April 25, 2013
Moody as the clouds
Some days can be quite refreshing and pleasant; others just choose to be void and just….there. This is one of those days when everything is just plain and obtainable. That’s actually what I feel like right now. It’s empty with no problems to solve and no exciting news to cheer me up. Everything including the bright lime colours of my kitchen and our food time-table is suddenly boring. Not even Pesh’s funny faces or break dances can make me laugh today, leave alone Justin’s attempt to tickle me. In fact, the latter makes me very irritable. I am a walking time bomb. This is just one of those days when my boss knows best not to expect any tea till the office assistant is back from errands. I have neither sweet cakes nor cookies hidden in my bag and I dint feel like having the snacks they brought either. I pull my face and wear a frown, allowing the numbing feelings get the best of me.
I suppose it could be because of the boring weather; it rains and it gets all muddy; and we have to wear these heavy sweaters, scarves and sometimes those abhorred mismatched socks at home…We all look the same with jackets, hoods and trench coats so if you are a lover of bright coloured sun dresses and fitting t-shirts like I do, you start feeling as though grandma just played dress-up on you! Now that I mention that, I pity Pesh. I put the whole closet on her and only spared her from a monkey cap when Justin promised to burn it up. I think she got a heat rash.
I am afraid of the cold. I don’t know of any plants that survive well in cold wind so I can have something to thank Jesus for. All I know is it awakens the sicknesses that have been quietly asleep in us; from tooth aches, to malaria, pneumonia to tooth- cracks. The old aged lose their battles to diseases in the cold season and children flood into wards as they get admitted to hospital for all sorts of air and water borne diseases. Each day I live troubled by the mere thought of a phone call from Vivian telling me how high Pesh’s temperature is.

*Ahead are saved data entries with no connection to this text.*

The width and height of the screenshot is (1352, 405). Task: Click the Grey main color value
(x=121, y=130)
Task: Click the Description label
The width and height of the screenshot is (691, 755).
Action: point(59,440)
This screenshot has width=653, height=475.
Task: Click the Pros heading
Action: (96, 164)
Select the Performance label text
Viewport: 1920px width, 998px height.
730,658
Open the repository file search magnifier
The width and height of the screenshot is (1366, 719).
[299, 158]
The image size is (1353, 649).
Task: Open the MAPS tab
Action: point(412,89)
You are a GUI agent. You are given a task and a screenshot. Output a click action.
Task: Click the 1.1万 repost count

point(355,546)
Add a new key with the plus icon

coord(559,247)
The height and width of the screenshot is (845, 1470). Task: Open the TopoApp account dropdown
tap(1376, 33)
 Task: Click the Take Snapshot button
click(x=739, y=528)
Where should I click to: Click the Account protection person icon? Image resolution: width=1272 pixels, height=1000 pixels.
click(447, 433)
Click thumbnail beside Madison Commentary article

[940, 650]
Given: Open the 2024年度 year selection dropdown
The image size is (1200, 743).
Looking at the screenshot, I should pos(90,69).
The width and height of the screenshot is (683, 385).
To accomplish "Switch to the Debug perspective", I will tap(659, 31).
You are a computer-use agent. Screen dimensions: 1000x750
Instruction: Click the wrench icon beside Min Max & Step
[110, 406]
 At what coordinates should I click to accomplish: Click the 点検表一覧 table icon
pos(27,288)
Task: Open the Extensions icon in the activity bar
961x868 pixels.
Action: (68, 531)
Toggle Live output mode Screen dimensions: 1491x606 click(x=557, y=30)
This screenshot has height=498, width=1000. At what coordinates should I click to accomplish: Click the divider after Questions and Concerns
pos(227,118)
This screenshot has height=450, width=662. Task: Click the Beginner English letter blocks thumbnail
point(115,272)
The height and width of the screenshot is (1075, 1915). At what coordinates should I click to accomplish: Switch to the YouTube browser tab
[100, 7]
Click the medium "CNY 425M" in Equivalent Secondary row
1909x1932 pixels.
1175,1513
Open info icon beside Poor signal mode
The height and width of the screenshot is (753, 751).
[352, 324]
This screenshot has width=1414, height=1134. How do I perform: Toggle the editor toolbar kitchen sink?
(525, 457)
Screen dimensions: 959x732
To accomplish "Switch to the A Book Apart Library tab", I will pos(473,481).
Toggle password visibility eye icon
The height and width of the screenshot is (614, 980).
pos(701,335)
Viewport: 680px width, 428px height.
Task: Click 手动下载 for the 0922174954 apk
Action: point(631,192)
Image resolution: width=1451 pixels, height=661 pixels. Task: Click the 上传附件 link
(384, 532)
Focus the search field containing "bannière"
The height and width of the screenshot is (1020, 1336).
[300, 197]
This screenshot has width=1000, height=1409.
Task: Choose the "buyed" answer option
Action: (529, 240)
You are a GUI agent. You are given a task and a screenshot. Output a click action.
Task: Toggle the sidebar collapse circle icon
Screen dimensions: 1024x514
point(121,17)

It makes it worse to bear when I get calls that my nephew got admitted when he got a convulsion from high fevers… how does anyone sleep at night when even turning a head leaves with you with scratch marks of trepidation? It’s as though the grim reaper visits to mock me with evil thoughts. He pretends to hook the people I care about with his scythe and after a few heart wrenching sways accompanied by a thunderous and controlling laughter, he drops them and leaves silently, head hung low and without a single look back; as though he suddenly got scolded by his boss to stop playing with humans like they are toys.
A tinge of hope
Seemingly, God understands what I go through as he never fails to give me hope. Occasionally during the day, he lets the sun peep out and send its warm, soothing rays through my window. Its gentle cascade seems to whisper sweet words to my ears, sending happy hormones rushing through my veins. I can finally afford a smile. He clearly understands that at this point, the rainbow could be on the other side of the hill, furnishing the people on the slopes with memories of His love. At this point my spirit ceases from being low and I get lifted high to enjoy the little warm air that escapes from the steam in my kitchen. I realise once again that this life is just being true to me, proving its natural self to me. No one is perfect, not even the best or the richest. It is actually up to us to make the most of the time we have. Since I realise we will always have two rainy and cold seasons each year. Life need not stop till the sun shines. I will prepare to enjoy it and live up above it. I will get exciting things that my family and I will only during the cold seasons and others for the sunny one. This had better work. I will put in all I can to ensure it does. If not, and I continue getting these low energy episodes…then I better get checked! A little someone could be setting camp in me!